I see - so if I wanted to use my earlier approach, I'd need to change every
optimization and analysis to treat the 'marker' instructions specially as
instructions that don't modify their argument, a big mess...
So it sounds like the only way to really not interfere with
optimizations is to avoid
binding to the variables, which means that if instructions are moved
or copied, the markers I add won't be moved or copied along with the
instruction. I was hoping to find a scheme that'd stay (mostly)
up-to-date through modifications with minimal extra changes.
> I would suggest something like
> this (C syntax for the llvm code):
>
> int foo() {
> %A = alloca int
> llvm.myintrinsic("A", whatever data you want")
> }
Just to clarify, you're suggesting that I use the LLVM value's name to
link up with the source info instead of actually binding to it - so in
a slightly more complicated example I might do this:
C code:
1: a = foo();
2: b = bar();
3: a = a + b;
llvm code:
%a = call foo()
llvm.myintrinsic("%a", "a", 1)
%b = call bar()
llvm.myintrinsic("%b", "b", 2)
%tmp.1 = add %a, %b
llvm.myintrinsic("%tmp.1", "a", 3)
> Given the above, you can use the constant string "A", to look up things in
> the symbol table of the function. You will probably want to accept "A"
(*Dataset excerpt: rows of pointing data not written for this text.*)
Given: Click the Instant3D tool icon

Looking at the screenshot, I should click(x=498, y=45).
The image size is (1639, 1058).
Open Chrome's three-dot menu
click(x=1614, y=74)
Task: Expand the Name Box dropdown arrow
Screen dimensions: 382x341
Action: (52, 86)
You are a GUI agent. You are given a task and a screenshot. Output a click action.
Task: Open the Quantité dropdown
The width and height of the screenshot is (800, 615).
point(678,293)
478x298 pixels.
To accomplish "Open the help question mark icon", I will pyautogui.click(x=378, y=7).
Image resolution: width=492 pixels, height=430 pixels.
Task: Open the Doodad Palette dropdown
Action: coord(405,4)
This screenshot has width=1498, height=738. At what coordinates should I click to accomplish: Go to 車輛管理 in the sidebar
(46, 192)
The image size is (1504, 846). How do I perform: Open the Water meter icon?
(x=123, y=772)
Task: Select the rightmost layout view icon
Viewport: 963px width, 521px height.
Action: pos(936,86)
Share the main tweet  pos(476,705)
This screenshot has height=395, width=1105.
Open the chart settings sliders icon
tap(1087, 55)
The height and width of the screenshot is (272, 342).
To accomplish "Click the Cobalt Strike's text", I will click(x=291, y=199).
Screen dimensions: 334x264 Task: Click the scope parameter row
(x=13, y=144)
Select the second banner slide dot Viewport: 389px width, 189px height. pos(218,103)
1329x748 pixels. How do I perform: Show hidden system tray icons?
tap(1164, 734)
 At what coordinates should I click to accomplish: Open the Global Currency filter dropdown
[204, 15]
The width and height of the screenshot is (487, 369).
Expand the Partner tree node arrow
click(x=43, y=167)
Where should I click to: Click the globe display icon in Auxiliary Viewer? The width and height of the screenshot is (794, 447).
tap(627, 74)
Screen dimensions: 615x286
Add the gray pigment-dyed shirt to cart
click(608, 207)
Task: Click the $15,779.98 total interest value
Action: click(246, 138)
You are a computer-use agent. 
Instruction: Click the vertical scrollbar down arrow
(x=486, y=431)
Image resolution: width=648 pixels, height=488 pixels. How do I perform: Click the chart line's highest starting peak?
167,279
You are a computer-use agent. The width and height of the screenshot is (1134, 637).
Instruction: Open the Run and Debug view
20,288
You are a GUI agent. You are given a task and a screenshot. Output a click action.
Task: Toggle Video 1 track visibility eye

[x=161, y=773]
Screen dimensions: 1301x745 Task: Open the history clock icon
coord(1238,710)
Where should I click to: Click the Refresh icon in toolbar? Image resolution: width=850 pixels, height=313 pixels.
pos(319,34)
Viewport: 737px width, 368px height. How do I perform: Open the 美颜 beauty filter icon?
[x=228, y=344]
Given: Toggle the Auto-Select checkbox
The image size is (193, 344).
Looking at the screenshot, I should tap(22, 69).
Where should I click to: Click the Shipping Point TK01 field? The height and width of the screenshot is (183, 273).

> and anything that starts with "A.".
>
> > So, I thought one way to go would be to introduce an instruction meant
> > just for marking the source location of a value - it'd consume a value
> > and some constants marking the location - then the front end could
> > generate it (not by default!) where necessary to make sure a value
> > could be traced back to its source location. It'd either be lowered
> > away or it'd have to be ignored during codegen since we might still
> > want to know that info then, for instance, to track register spills
> > back to which variable spilled.
>
> I think the above will work for you, you can make it ignored or deal with
> it however you want using the intrinsic lowering code. Check out how
> other intrinsics are handled (e.g. llvm.isunordered, which is handled by
> the code generators and llvm.dbg.* which are not) for ideas.
>
> > What problems can you think of with that approach? Am I asking for
> > trouble with passes, or would a semantically meaningless 'marker'
> > instruction be OK?
>
> I'd seriously suggest using an intrinsic instead of an instruction: they
> are far far easier to add. Aside from that, using the symbol table is
> really the only thing that will work, and is prone to obvious problems,
> but should work pretty well in practice.
>
> > If you have suggestions for a better way to do this, that'd be great.
> > There isn't a lot of prior work I found on this, most of what I saw
> > was about debug info, which as I stated, is not quite what I need.
>
> Hope this helps!
It's certainly given me lots to think about.